Defining the Half-Life Concept
The concept of half-life is based on exponential decay, where the rate of change is proportional to the amount of substance present. In most applications, such as radioactive decay, the process follows first-order kinetics, meaning the decay rate depends only on the amount of the single decaying substance.
For a first-order process, the half-life is constant. For example, the time required to drop from 100 grams to 50 grams is the same as the time required to drop from 50 grams to 25 grams. This constant nature allows scientists to predict the amount remaining after any given time period.
The half-life is inversely related to the rate constant (\(k\)), which quantifies the probability of decay per unit of time. The relationship is \(t_{1/2} = \ln(2)/k\). A shorter half-life means a larger rate constant and a faster decay process. To calculate the time for any decay, the initial amount (\(N_0\)) and the amount remaining at time \(t\) (\(N_t\)) are needed.

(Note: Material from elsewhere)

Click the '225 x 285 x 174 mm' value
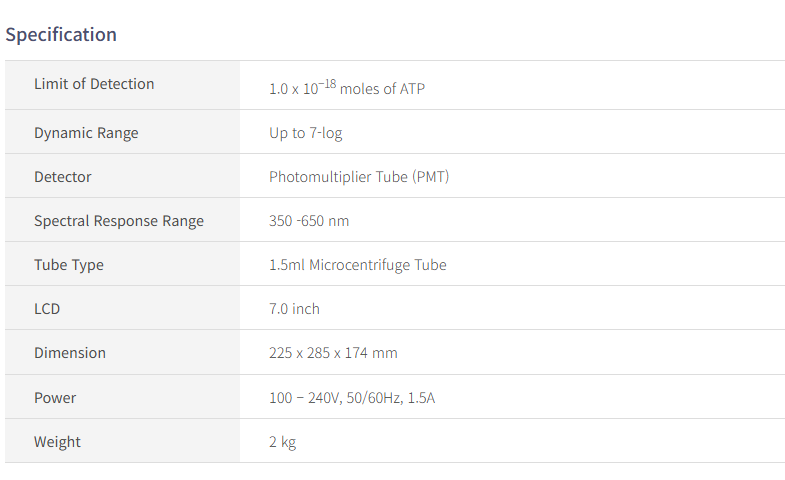This screenshot has width=785, height=480. 333,353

Finding Time Through Simple Half-Life Intervals
The simplest way to find the time elapsed is when the amount remaining is a perfect fraction (e.g., one-half, one-quarter) of the original quantity. This involves counting the number of half-life intervals (\(n\)) that have passed. After one half-life, 50% remains; after two, 25% remains; and after three, 12.5% remains.

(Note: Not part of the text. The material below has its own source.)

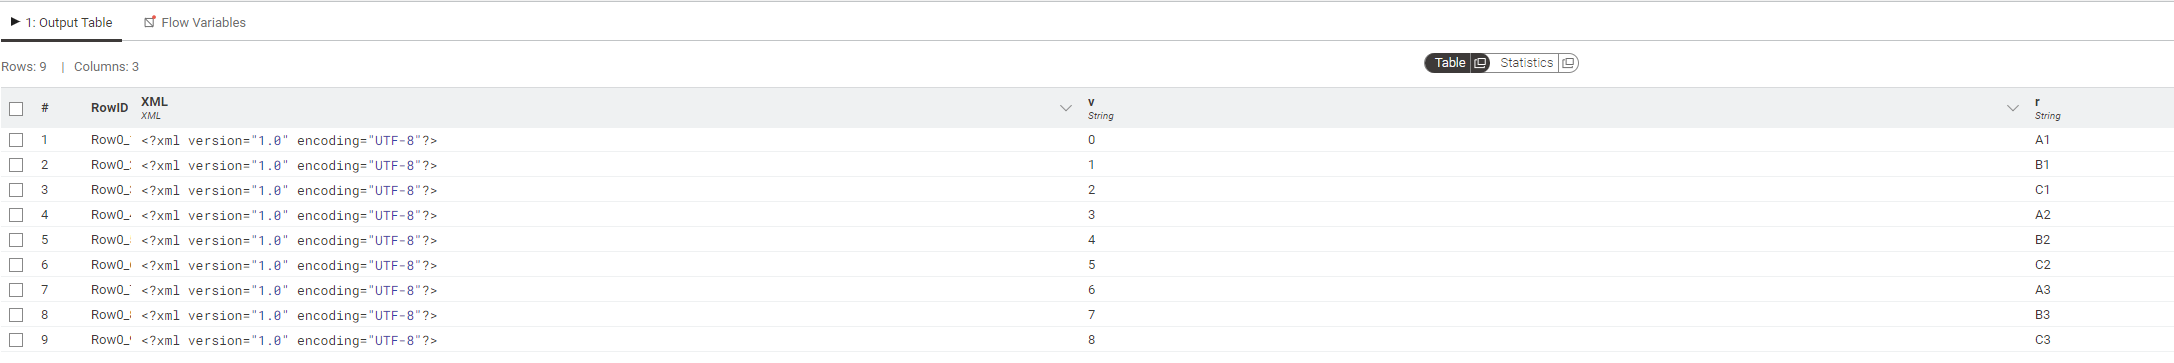Image resolution: width=2174 pixels, height=363 pixels.
Task: Click the r column header
Action: (2037, 102)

This pattern follows a power of two relationship, where the fraction remaining is \((1/2)^n\). If an isotope has a half-life of 20 years and only 1/8th of the original amount is left, three half-lives have occurred. The total time is calculated by multiplying the number of intervals by the half-life duration (3 x 20 years = 60 years).
This interval-counting method is convenient because it does not require logarithms or the rate constant. However, its utility is limited to points where the remaining quantity is an exact fraction corresponding to a whole number of half-lives.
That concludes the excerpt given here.